週刊『前進』02頁(2850号02面05)(2017/06/09)


焦点
 統幕長・河野が改憲賛成の暴言
 朝鮮戦争・9条破壊狙う安倍


 防衛省制服組のトップにあたる統合幕僚長・河野克俊は5月23日、外国特派員協会で行われた記者会見の場で、安倍が憲法9条に自衛隊を明記する改憲案を新たに提起したことについて、「憲法は非常に高度な政治問題なので統幕長の立場で申し上げるのは適当ではないが、一自衛官としては自衛隊の根拠規定が憲法に明記されれば非常にありがたい」と発言した。
 直後の記者会見でこの件を問われた官房長官・菅義偉は、「(河野統幕長の発言は)あくまでも個人の見解」などと弁解し、自衛隊員の政治的行為を制限した法令には違反しないと主張した。過去には、自衛隊員が憲法9条を擁護する立場から反戦を訴えただけで懲戒処分を受けた例が多々あるにもかかわらず、公然と改憲をあおった河野は何の責任も問われないというのだ。しかも河野は単なる個人でも「一自衛官」でもなく、陸海空の自衛隊を統括する現職の統幕長である。その河野が「憲法は高度な政治問題」であると百も承知していながら、安倍改憲案への賛意・謝意をあえて表明したのである。
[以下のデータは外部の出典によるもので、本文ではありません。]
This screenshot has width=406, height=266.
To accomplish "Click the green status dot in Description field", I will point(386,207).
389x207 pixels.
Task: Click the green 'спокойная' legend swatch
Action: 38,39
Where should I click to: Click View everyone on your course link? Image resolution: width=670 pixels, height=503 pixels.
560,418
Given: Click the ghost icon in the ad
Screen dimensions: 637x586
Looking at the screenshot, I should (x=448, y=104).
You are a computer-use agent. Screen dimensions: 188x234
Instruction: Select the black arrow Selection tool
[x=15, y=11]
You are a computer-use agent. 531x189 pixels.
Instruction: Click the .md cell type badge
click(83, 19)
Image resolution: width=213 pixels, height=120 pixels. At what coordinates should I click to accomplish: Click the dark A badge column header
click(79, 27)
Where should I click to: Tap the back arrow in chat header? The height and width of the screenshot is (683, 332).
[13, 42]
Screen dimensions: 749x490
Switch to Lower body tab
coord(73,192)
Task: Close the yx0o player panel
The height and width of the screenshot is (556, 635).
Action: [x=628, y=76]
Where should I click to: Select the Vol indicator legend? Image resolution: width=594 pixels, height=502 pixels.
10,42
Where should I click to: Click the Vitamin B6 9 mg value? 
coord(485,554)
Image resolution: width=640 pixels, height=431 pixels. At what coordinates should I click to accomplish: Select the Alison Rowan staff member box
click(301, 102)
 この河野に対し、防衛省は28日、任期の再延長という異例の措置(統幕長の任期が二度延長されるのは初めて)を発令した。一連の動きは安倍・官邸と自衛隊中枢が一体となったクーデター的暴挙であり、断じて許すことはできない。
●安倍改憲案の正体
 こうした動きが出てくる背景には、今や米帝トランプ政権が朝鮮侵略戦争に向かって一気に前のめりになっているにもかかわらず、安倍や自衛隊幹部らが狙う9条改憲が思うように進まないことへの激しい焦りといら立ちがある。とりわけ「国鉄分割・民営化で労働運動をつぶして改憲をやる」と主張した1980年代の中曽根政権から30年もの攻防を経て、なおも国鉄闘争と階級的労働運動が安倍の前に立ちはだかり、戦争・改憲への道を断固として阻んでいる。9条を含む現行憲法が施行70年を経て一言一句たりとも手をつけられていないのは、この階級的力関係の反映である。
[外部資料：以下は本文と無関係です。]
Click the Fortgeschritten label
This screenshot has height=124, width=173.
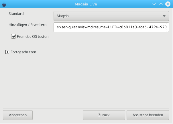pyautogui.click(x=23, y=52)
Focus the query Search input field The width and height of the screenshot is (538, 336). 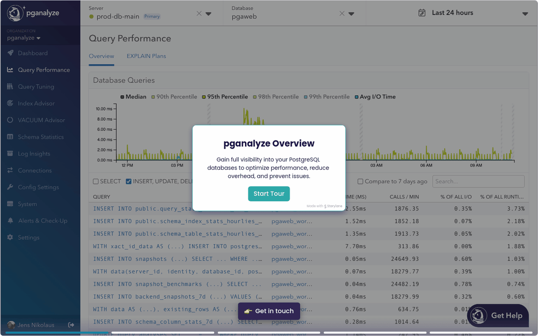tap(478, 181)
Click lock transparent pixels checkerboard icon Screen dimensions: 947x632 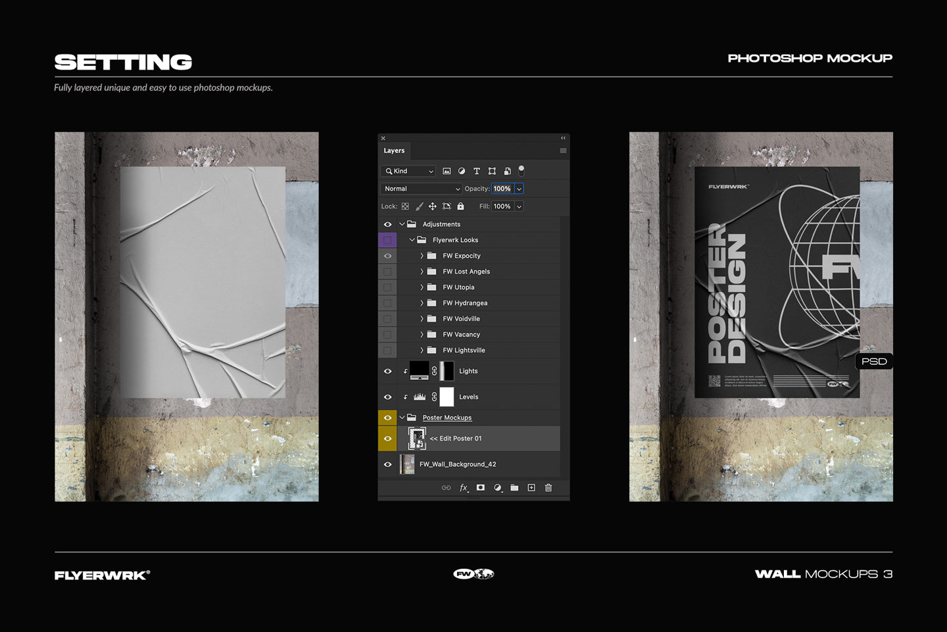[405, 207]
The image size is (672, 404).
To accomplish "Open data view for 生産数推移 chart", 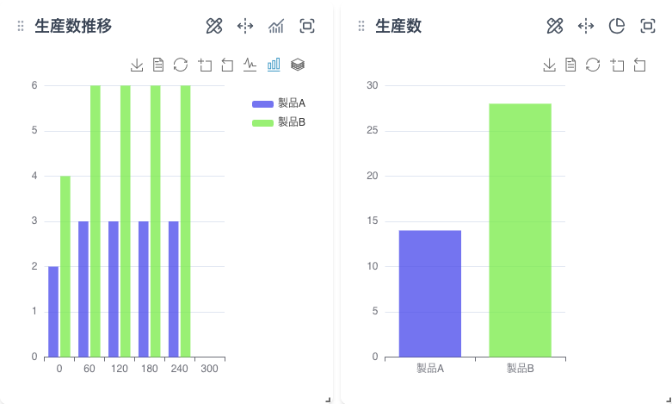I will click(158, 65).
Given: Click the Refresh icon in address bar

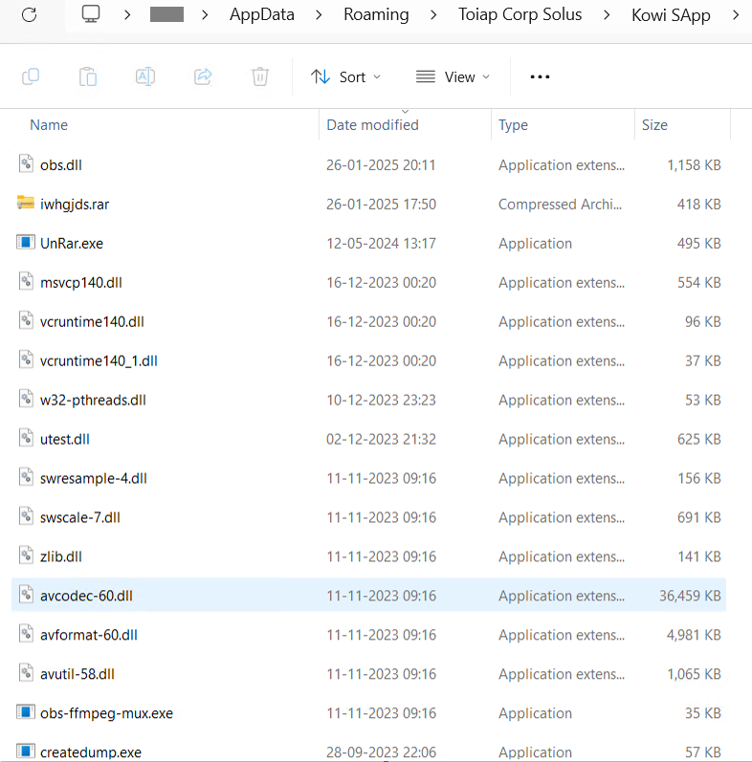Looking at the screenshot, I should point(29,14).
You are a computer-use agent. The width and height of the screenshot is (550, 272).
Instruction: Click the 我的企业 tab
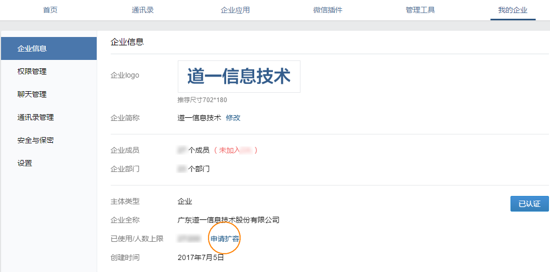tap(513, 10)
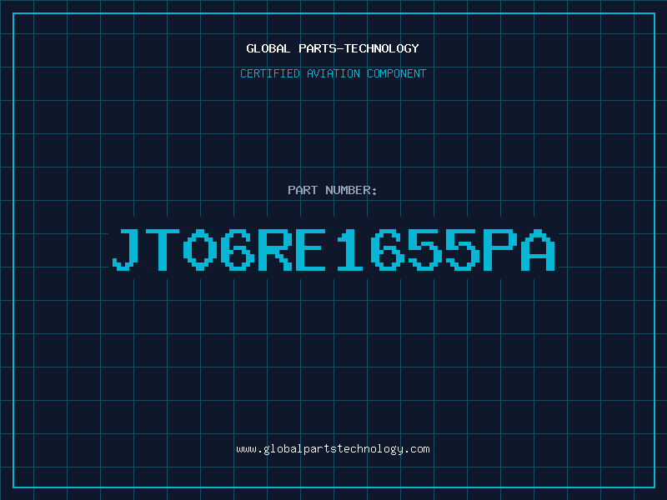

 だからこそ安倍は「9条1項、2項を残して自衛隊を書き込む」という極めてペテン的なやり方に出たのだ。これを一部のメディアなどは、自民党改憲草案からの後退であるかのように報じているが、そうではない。
 1項、2項を残した上で自衛隊を明記するということは、「陸海空軍その他の戦力は保持しない」「国の交戦権は認めない」とした9条2項を完全に空文化することを意味する。すでに世界有数の軍事力を持ち、米軍と一体化して日常的に共同訓練を行い、独自の敵基地攻撃能力の保有まで検討されている自衛隊が、9条2項で言う「陸海空の戦力」に相当しないということになるからだ。そればかりか、このような自衛隊の保持が憲法上の義務となり、従来の「GDP(国内総生産)1%以内」などの枠に縛られない巨額の軍事予算を投入することも憲法上の要請になる。逆に自衛隊の軍備や任務拡大に反対することが「憲法違反」になるのだ。
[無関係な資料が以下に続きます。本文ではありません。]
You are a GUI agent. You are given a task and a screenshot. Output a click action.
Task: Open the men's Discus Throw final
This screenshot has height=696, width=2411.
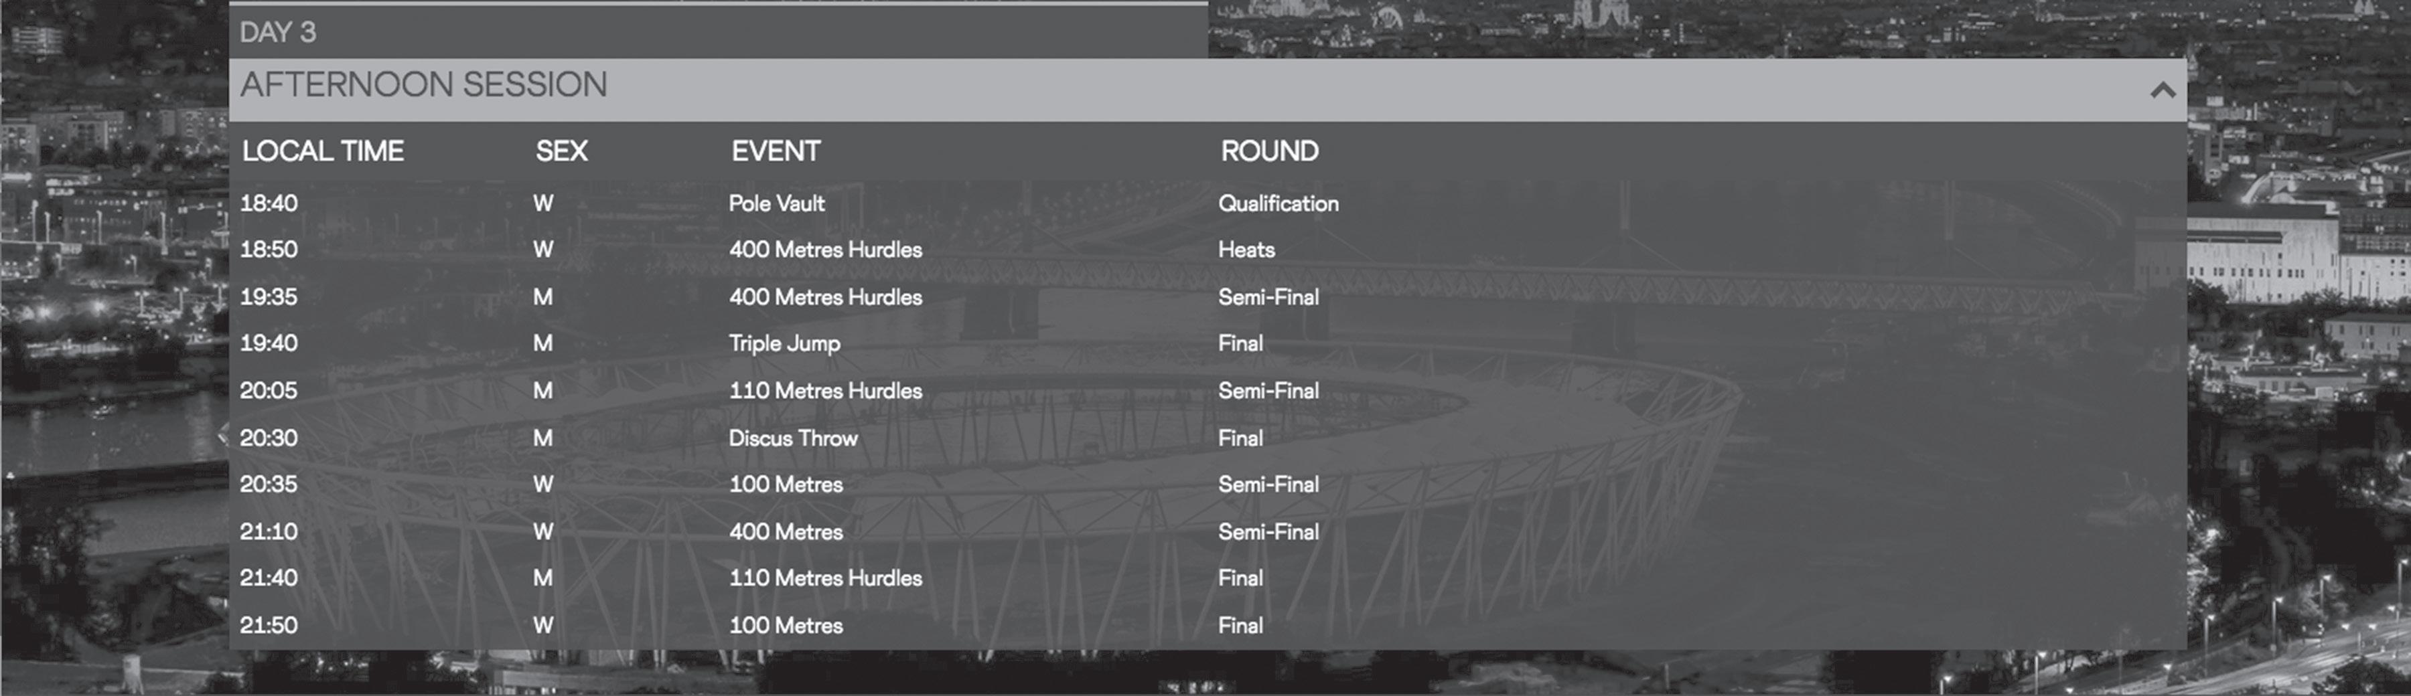pos(793,438)
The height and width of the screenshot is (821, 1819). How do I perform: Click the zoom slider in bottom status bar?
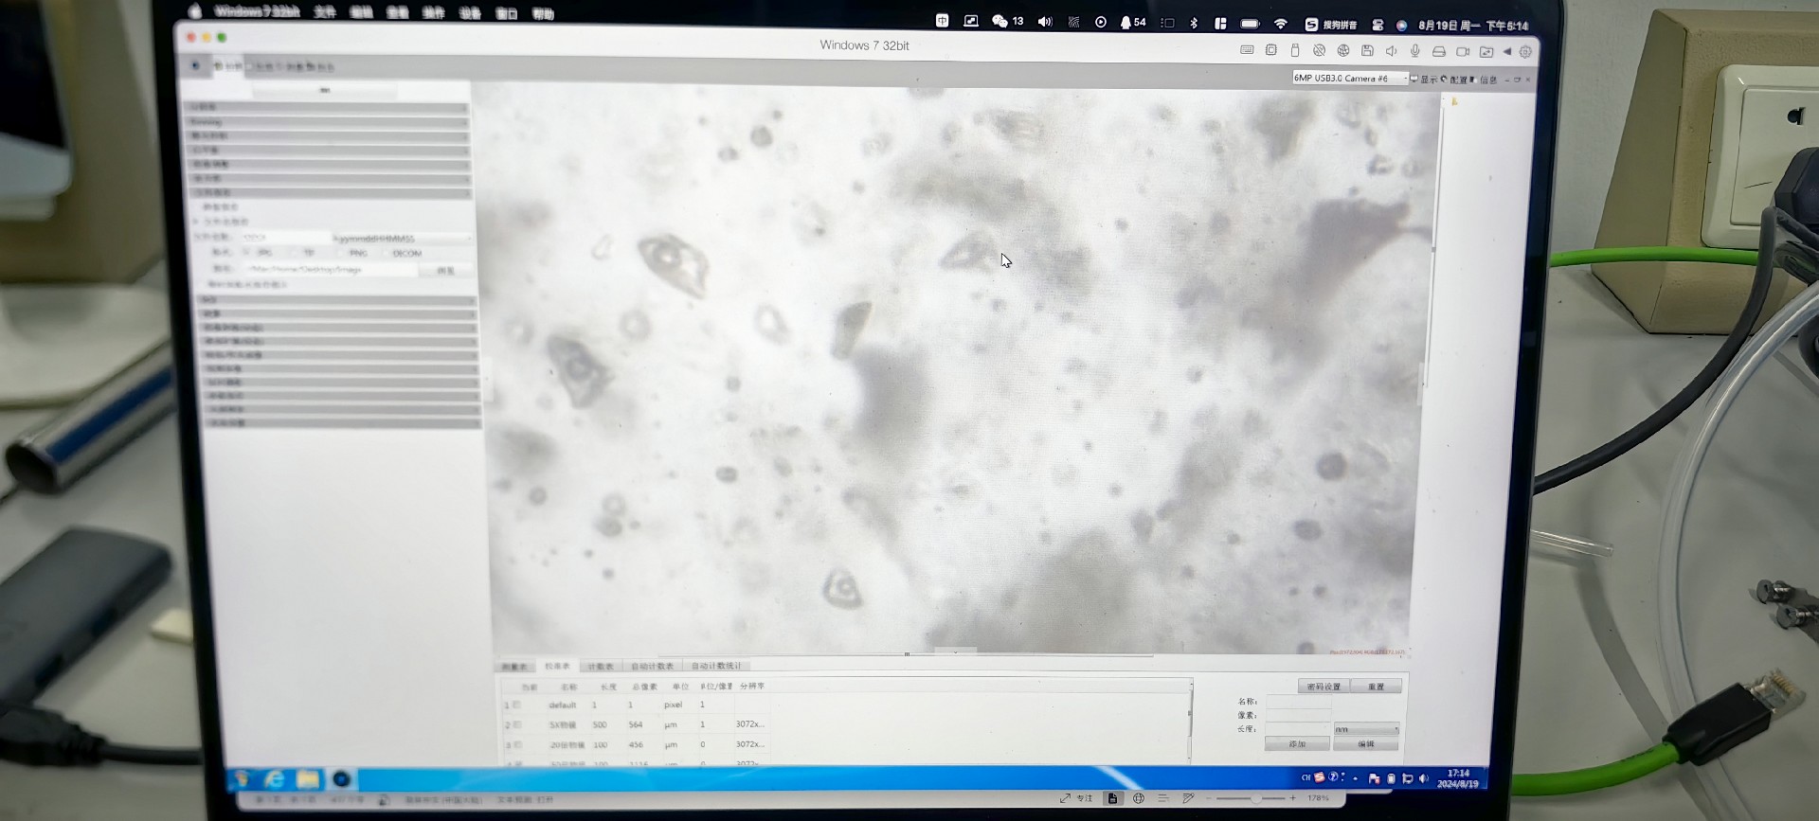tap(1254, 798)
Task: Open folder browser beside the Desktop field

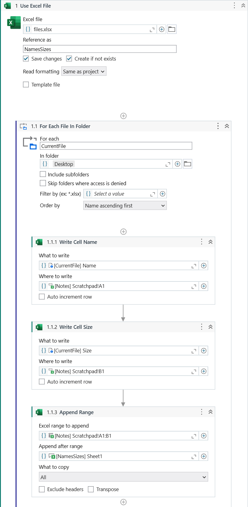Action: [x=187, y=164]
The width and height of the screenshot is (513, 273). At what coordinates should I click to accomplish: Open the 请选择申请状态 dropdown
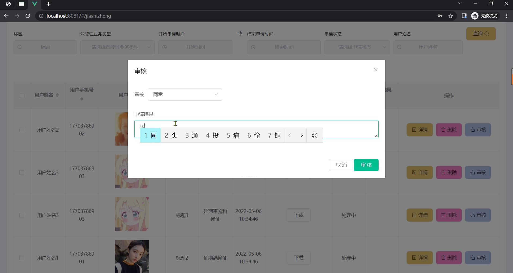pos(357,47)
 そして自衛隊が9条2項の言う「戦力」でない以上、実際に戦争行為を行ったとしても、それは1項が禁じる「国権の発動たる戦争」でも「武力による威嚇または武力の行使」でもないことになる。まさに憲法9条が「戦争放棄」の条項から、戦争発動の条項へと180度その性格を変えることになるのだ。
 河野の発言は、こうした安倍改憲案の悪らつな正体を熟知した上で、朝鮮侵略戦争への参戦を狙う安倍と完全に一体化して出されたものだ。労働組合を先頭に朝鮮戦争絶対阻止の階級的大反撃をたたきつけ、改憲を狙う安倍を打倒しよう。